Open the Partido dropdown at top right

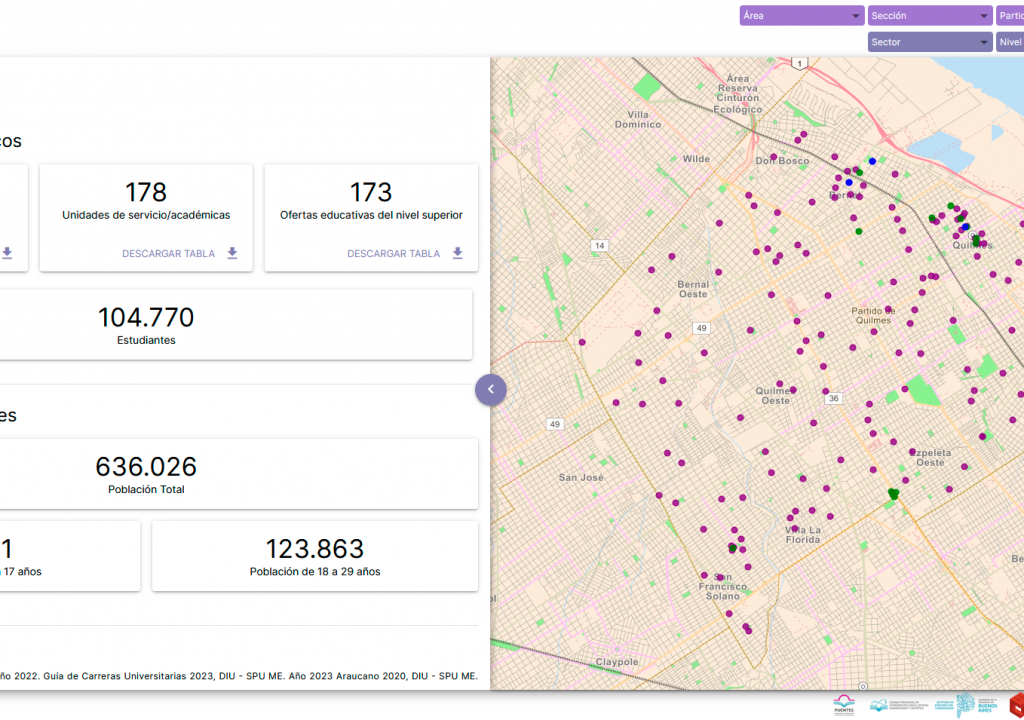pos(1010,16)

========================================================================

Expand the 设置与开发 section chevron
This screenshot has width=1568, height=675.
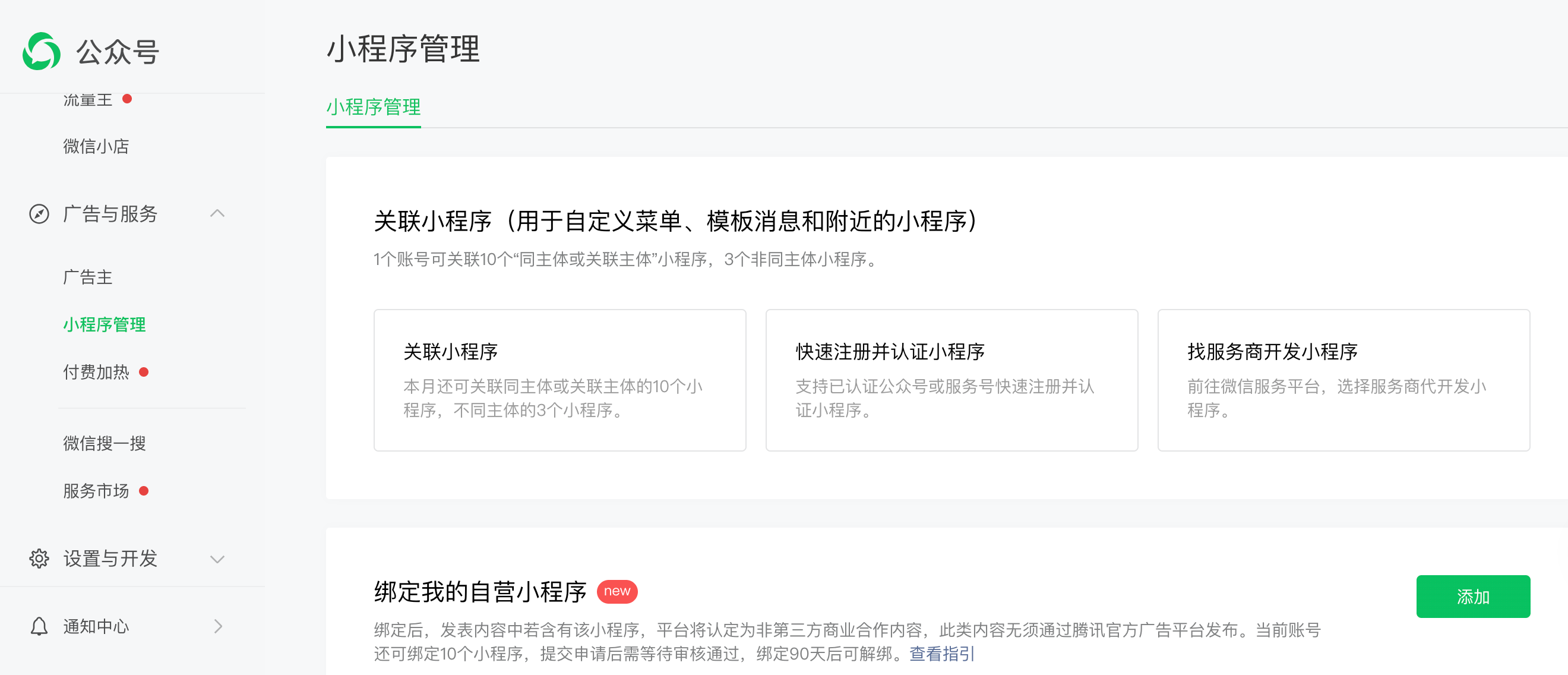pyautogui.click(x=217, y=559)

========================================================================

INSTRUCTION ->
Rewrite the entries from the line with "Expand the 设置与开发 section chevron" up to and including the line with "pyautogui.click(x=217, y=559)", renaming "chevron" to "arrow" and keeping everything else the same. Give only those lines, without the pictures.

OUTPUT ->
Expand the 设置与开发 section arrow
This screenshot has width=1568, height=675.
pyautogui.click(x=217, y=559)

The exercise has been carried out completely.